WHAT THE EXERCISE ASKS: Output these records as a two-column CSV with the columns "request" and "answer," one row for each request. Put each field in quotes, replace line breaks with spaces, and leave the pictures out.

>> start INPUT RECORDS

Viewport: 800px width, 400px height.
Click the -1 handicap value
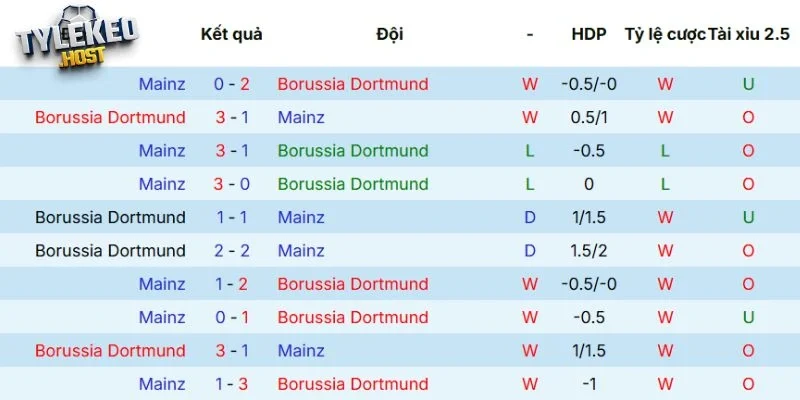pos(589,384)
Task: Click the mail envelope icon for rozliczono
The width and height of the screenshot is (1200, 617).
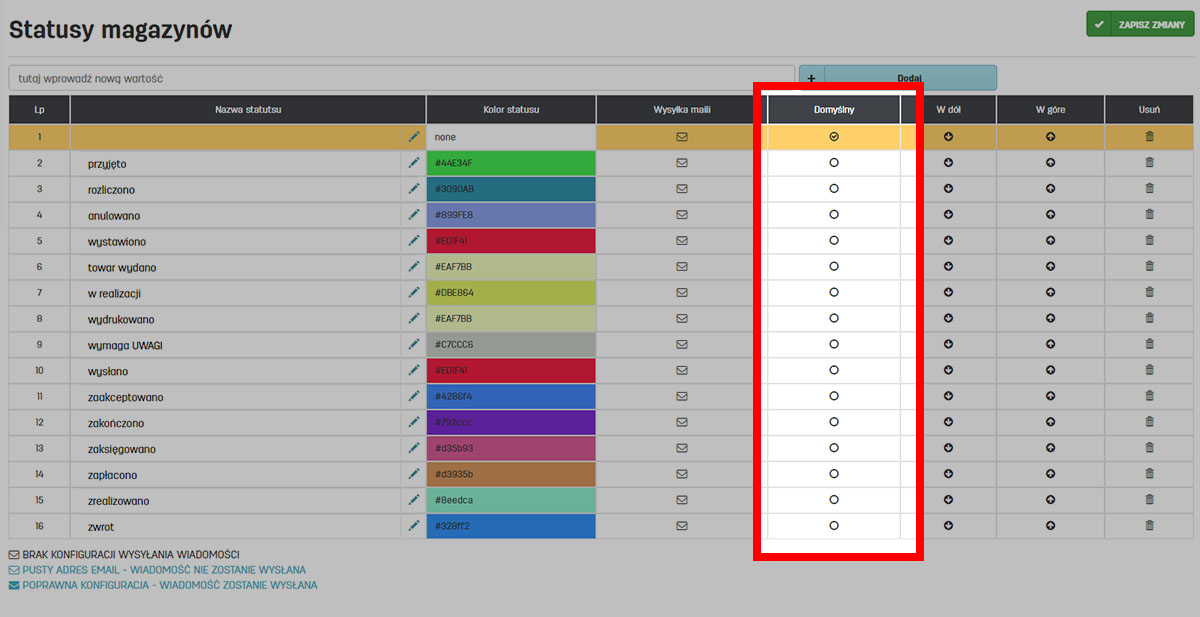Action: point(682,189)
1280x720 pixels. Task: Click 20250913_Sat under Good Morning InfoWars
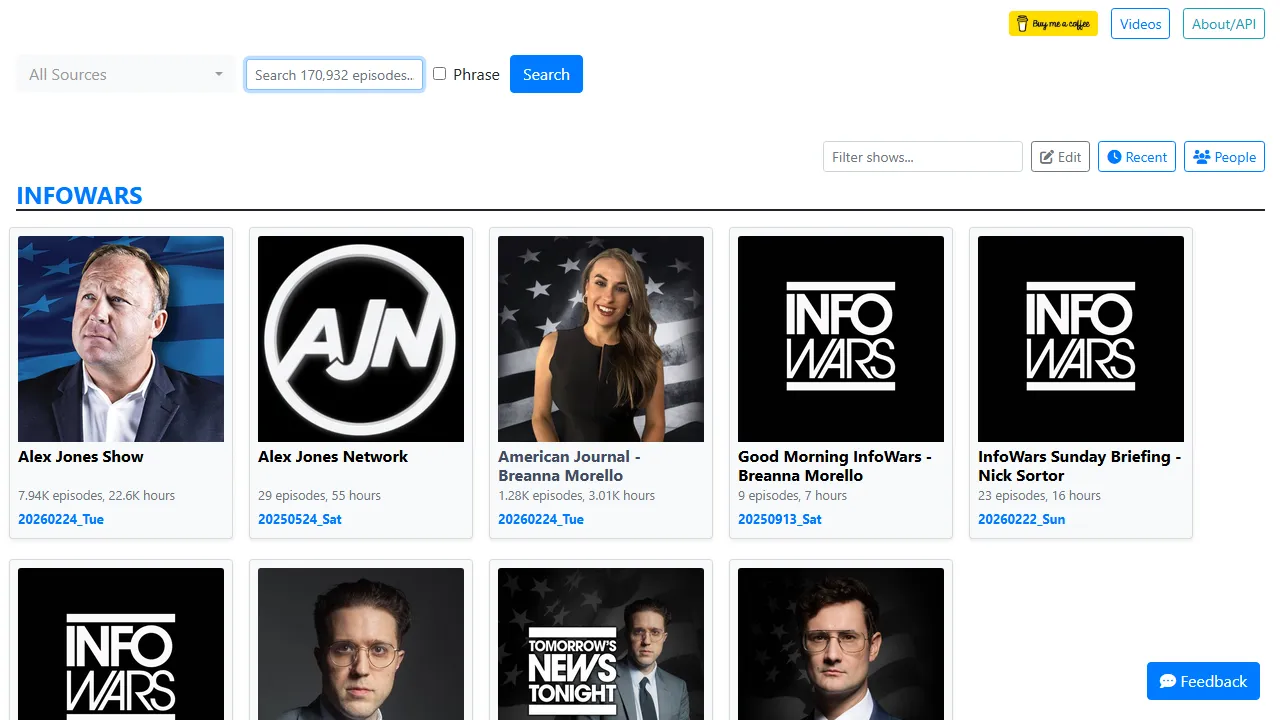point(780,519)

>> end INPUT RECORDS

EXERCISE SOLUTION:
request,answer
"Viewport: 800px width, 400px height. Click the -1 handicap value","pos(589,384)"
"Task: Click the mail envelope icon for rozliczono The width and height of the screenshot is (1200, 617).","Action: point(682,189)"
"1280x720 pixels. Task: Click 20250913_Sat under Good Morning InfoWars","point(780,519)"